Валентин не дал шанса ответить на последнюю реплику, развернувшись и выйдя из класса, печатая шаг. Он даже не потрудился хлопнуть дверью, и лишь спустя несколько секунд раздался топот ног.

Убежал.

Несколько секунд в голове еще крутились варианты того, что можно было бы крикнуть в спину Придду, если б кричать в спину не было так мелко, чувство триумфа нарастало тихонько и незаметно, а потом… А потом стало тошно.

Грязь, липкая и гадкая, словно запачкала тело там, где его касались руки Придда. Хоть и через одежду, но от этого почему-то не становилось легче. Тошнотворное отвращение словно ползло по коже, проникая вглубь тела и вызывая гадливую дрожь. Хотелось содрать с себя одежду, залезть в горячую воду и тереть себя губкой так, чтоб содрать с себя эту мерзость вместе с кожей.
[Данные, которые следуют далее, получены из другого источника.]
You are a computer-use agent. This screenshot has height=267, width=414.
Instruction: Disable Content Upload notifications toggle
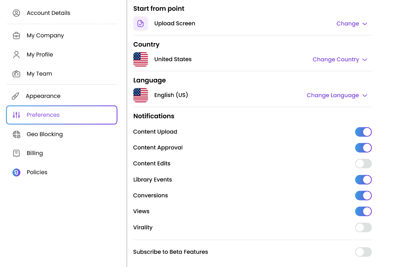[363, 132]
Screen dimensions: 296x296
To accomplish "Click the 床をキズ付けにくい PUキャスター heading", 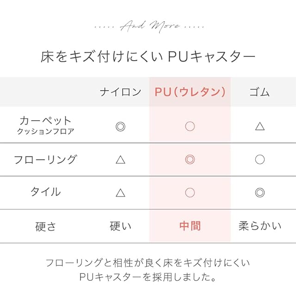I will pos(148,57).
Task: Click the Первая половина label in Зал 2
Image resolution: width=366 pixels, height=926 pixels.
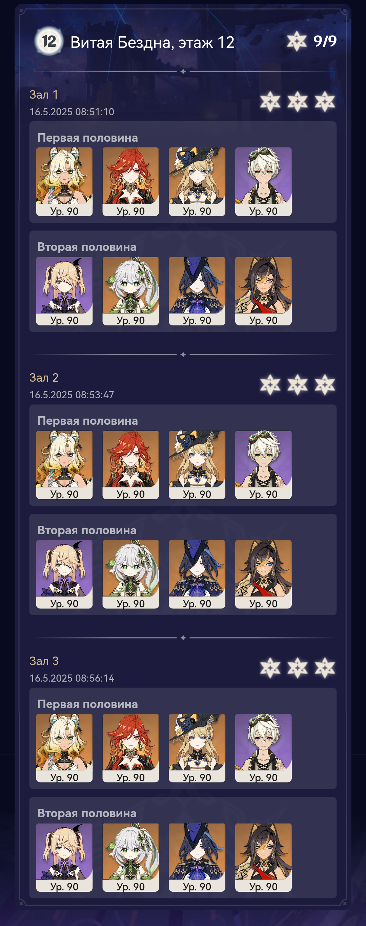Action: point(88,421)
Хотелось ругаться последними словами, кричать и бить хоть кого-то, хотелось рыдать в голос, хотелось кого-то убить.

Впервые смысл слов "противно" и "отвратительно" раскрылся во всей своей полноте, охватив разом и ощущения, и эмоции. И от этого невозможно было спрятаться или убежать. Казалось, что-то ломается внутри, съеживается в малюсенький комочек, покрываясь коркой гноя и струпьями, и почему-то от этого было больно-больно. Зажмурить глаза в попытке спрятаться от себя самого, прижать к горящему, сведенному непонятной жуткой гримасой лицу ладони. И только потом понять, что по лицу текут слезы и услышать вырывающиеся из горла сдерживаемые, беззвучные рыдания.

А самое глупое и непонятное - слезы почему-то помогли. Словно сам факт бегущих по лицу соленых ручейков менял что-то важное.

***

Этот сон не был кошмаром. Эти ниспосланные Леворуким за грехи сны были, наверное, лучшим, что могло присниться в жизни. Если не лучшим, то самым ярким и незабываемым уж точно!
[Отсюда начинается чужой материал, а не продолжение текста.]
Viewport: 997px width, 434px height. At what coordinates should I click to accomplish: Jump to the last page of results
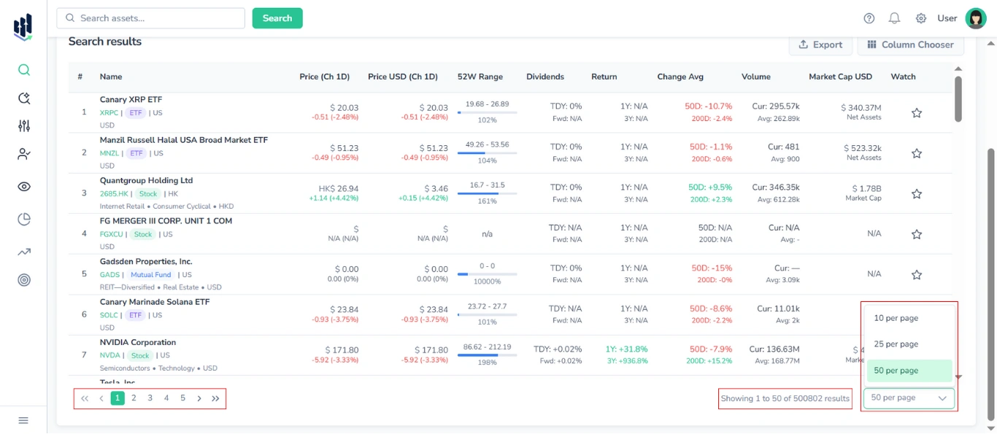(x=215, y=398)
Валентин никуда не делся, но он больше никогда не был таким холодным и непонятным, исчезла таинственность и напряжение, неуверенность, сковывавшие воображение.
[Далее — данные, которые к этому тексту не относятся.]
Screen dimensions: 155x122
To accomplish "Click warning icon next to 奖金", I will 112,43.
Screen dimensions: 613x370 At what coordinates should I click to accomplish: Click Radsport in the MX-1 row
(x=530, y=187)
Было немного странно видеть обнаженное тело во сне, не зная, такое ли оно наяву. Впрочем, узнать это действительно не было никакого желания. Зачем? Да, во снах можно было, схватив Придда за волосы, швырнуть его на колени и заставить делать то, на что не согласилась бы ни одна приличная женщина. Нужно было лишь пожелать, и покорное, красивое белое тело оказывалось на полу, на четвереньках, горячее, податливое, готовое на все. Вкус и мягкость губ, запах, тепло тела - все это вспоминалось легко, словно что-то привычное, свое. И стыд по пробуждению не исключал того удовольствия, что давало организму разрядку. Представлять Валентина и ласкать себя, выкрикивая под конец его имя, - сначала это вызывало вину. Но, в конце концов, это была все же вина Придда, и можно было с чистой совестью сказать, что искушение наяву, куда более сильное и греховное преодолеть удалось гораздо легче. Воистину, мелкие пороки куда как труднее искореняются!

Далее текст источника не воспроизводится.